── Data provided ──

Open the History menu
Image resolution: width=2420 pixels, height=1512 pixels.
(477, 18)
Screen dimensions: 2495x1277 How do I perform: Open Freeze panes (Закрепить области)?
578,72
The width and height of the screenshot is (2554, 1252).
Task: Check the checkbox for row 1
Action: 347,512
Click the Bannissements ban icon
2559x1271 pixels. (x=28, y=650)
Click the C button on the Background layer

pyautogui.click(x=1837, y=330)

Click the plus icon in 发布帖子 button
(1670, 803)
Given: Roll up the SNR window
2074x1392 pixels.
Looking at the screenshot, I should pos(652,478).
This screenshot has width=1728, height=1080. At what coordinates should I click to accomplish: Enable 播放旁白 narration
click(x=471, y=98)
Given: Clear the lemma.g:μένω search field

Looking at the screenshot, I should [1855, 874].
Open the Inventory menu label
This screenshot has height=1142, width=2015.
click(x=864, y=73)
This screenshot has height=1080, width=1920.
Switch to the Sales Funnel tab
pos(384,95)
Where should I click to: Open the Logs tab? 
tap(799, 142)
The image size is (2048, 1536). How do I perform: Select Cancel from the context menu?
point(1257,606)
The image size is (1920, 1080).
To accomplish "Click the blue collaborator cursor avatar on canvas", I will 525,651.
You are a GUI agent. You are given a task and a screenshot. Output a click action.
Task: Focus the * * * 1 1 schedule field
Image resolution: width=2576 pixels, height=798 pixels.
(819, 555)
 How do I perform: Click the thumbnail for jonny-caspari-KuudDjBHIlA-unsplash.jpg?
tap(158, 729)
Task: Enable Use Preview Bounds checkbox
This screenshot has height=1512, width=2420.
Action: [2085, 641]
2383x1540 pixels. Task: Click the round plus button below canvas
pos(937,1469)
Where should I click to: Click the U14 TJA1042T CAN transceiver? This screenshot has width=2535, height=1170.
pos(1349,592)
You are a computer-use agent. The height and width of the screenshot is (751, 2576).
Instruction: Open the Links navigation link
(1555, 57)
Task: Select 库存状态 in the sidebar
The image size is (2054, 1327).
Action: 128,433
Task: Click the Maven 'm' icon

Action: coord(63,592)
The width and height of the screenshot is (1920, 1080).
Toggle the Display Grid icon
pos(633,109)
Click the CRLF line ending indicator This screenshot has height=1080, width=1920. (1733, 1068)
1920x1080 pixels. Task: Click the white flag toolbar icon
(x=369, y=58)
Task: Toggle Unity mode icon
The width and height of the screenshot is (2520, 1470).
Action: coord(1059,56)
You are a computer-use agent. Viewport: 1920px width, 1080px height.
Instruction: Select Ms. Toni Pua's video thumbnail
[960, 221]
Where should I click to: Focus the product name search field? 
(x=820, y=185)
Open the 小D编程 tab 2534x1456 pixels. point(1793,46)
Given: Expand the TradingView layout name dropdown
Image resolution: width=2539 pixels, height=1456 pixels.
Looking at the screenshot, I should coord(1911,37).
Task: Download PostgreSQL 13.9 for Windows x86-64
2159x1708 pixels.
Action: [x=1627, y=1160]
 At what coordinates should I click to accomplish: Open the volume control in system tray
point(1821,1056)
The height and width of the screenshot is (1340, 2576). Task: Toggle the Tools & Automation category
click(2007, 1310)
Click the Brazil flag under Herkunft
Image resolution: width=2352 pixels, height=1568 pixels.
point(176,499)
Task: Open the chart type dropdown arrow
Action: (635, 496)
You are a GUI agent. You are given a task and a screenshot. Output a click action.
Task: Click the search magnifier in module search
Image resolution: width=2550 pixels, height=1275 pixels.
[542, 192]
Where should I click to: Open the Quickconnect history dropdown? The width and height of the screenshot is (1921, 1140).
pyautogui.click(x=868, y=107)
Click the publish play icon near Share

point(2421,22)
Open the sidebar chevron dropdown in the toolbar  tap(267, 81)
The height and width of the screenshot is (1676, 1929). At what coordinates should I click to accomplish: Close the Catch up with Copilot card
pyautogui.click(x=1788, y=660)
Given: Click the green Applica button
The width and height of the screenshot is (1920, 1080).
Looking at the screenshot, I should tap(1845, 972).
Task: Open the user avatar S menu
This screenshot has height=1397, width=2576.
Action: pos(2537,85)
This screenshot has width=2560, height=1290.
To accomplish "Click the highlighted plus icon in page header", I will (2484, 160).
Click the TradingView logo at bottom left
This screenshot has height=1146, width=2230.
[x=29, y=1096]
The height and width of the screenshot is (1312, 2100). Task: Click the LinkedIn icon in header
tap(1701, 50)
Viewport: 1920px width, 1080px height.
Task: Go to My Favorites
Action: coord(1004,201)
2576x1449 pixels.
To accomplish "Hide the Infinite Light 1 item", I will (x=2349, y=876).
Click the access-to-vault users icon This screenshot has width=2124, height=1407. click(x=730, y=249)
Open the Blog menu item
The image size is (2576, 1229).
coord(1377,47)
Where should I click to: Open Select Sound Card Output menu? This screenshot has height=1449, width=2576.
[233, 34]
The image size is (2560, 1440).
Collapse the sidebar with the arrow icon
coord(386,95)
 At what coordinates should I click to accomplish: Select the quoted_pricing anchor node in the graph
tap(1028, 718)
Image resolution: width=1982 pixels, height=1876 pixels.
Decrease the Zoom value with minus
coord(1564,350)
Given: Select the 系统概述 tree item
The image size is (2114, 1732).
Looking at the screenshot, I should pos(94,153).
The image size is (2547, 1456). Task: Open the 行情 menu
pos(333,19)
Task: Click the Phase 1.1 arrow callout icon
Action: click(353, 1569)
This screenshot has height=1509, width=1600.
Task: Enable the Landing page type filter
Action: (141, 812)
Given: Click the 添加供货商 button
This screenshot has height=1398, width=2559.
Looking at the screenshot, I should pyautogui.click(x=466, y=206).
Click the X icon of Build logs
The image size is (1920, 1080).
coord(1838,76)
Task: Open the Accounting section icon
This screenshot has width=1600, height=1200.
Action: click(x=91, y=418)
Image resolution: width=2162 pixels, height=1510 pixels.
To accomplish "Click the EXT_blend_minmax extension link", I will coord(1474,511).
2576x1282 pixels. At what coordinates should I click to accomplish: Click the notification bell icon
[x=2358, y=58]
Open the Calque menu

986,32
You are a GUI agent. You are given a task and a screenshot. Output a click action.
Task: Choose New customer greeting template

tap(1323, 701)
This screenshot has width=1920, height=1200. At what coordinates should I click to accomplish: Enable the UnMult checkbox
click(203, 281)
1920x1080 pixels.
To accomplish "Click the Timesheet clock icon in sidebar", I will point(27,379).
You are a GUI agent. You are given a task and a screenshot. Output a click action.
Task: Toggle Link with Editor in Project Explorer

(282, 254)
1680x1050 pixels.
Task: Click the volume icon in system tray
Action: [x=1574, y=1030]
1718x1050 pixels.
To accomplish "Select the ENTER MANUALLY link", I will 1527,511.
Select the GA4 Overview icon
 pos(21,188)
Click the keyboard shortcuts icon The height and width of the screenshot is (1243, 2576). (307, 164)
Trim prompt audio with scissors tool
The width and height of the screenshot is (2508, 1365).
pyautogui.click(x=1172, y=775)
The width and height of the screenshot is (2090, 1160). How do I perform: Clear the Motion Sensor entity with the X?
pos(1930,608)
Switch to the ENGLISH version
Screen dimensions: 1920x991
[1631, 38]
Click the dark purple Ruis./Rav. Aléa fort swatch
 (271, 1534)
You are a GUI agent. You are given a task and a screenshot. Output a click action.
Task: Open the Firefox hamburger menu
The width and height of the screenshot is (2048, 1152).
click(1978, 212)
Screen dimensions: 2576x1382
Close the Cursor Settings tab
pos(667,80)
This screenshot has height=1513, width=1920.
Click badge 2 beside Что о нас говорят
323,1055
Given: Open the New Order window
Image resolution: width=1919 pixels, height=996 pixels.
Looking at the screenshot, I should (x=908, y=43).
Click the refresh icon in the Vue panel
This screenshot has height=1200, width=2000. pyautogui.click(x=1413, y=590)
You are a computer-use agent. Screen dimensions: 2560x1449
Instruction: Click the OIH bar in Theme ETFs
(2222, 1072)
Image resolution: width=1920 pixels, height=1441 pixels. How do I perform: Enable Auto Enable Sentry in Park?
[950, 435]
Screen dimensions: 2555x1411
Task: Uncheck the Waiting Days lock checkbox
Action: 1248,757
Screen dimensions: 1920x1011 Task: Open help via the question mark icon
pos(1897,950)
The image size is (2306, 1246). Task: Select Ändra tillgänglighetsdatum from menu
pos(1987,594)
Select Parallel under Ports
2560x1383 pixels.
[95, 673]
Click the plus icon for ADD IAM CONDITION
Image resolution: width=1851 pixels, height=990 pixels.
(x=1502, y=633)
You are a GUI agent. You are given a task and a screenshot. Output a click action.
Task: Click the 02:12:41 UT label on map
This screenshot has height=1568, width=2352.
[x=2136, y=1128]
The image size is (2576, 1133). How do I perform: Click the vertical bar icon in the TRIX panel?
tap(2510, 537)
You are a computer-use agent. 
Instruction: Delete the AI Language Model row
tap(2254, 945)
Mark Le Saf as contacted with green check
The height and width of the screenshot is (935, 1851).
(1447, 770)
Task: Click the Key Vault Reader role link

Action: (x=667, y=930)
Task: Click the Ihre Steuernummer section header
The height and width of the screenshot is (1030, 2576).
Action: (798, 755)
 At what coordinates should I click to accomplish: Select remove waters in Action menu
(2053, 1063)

───

» **Prompt**
Identify the lines of the entries containing the string "avatar". Copy each such line.

» **Completed exercise**
To accomplish "Click the blue collaborator cursor avatar on canvas", I will 525,651.
Task: Open the user avatar S menu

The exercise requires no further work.